• Input material:
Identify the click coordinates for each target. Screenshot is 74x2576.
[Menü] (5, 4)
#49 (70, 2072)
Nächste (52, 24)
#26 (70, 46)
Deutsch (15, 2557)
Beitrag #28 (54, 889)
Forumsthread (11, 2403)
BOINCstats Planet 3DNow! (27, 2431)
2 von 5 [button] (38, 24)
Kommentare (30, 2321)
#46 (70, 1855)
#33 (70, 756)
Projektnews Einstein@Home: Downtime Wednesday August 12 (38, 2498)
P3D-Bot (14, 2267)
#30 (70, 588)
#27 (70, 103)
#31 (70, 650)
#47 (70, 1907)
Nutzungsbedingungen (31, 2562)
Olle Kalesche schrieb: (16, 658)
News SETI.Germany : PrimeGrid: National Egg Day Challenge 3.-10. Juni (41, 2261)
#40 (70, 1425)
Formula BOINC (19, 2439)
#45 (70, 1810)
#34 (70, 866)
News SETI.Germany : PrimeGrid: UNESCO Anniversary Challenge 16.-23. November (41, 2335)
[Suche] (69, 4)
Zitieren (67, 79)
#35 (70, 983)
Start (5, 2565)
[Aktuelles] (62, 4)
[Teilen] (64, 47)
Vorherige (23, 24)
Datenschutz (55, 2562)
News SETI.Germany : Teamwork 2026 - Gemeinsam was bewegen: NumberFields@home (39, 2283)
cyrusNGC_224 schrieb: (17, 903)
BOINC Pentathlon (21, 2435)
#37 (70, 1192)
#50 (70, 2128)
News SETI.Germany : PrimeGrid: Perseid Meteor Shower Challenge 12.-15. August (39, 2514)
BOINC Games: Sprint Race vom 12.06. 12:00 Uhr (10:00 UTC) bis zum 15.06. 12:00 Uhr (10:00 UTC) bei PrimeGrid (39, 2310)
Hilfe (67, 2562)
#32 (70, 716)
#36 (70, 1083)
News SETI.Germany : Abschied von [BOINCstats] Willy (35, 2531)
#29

• Exercise description: For the listing above, print only the lines starting at the line containing "Datenschutz (55, 2562)" and ending at the line containing "#36 (70, 1083)", exactly, both included.

• Expected answer:
Datenschutz (55, 2562)
News SETI.Germany : Teamwork 2026 - Gemeinsam was bewegen: NumberFields@home (39, 2283)
cyrusNGC_224 schrieb: (17, 903)
BOINC Pentathlon (21, 2435)
#37 (70, 1192)
#50 (70, 2128)
News SETI.Germany : PrimeGrid: Perseid Meteor Shower Challenge 12.-15. August (39, 2514)
BOINC Games: Sprint Race vom 12.06. 12:00 Uhr (10:00 UTC) bis zum 15.06. 12:00 Uhr (10:00 UTC) bei PrimeGrid (39, 2310)
Hilfe (67, 2562)
#32 (70, 716)
#36 (70, 1083)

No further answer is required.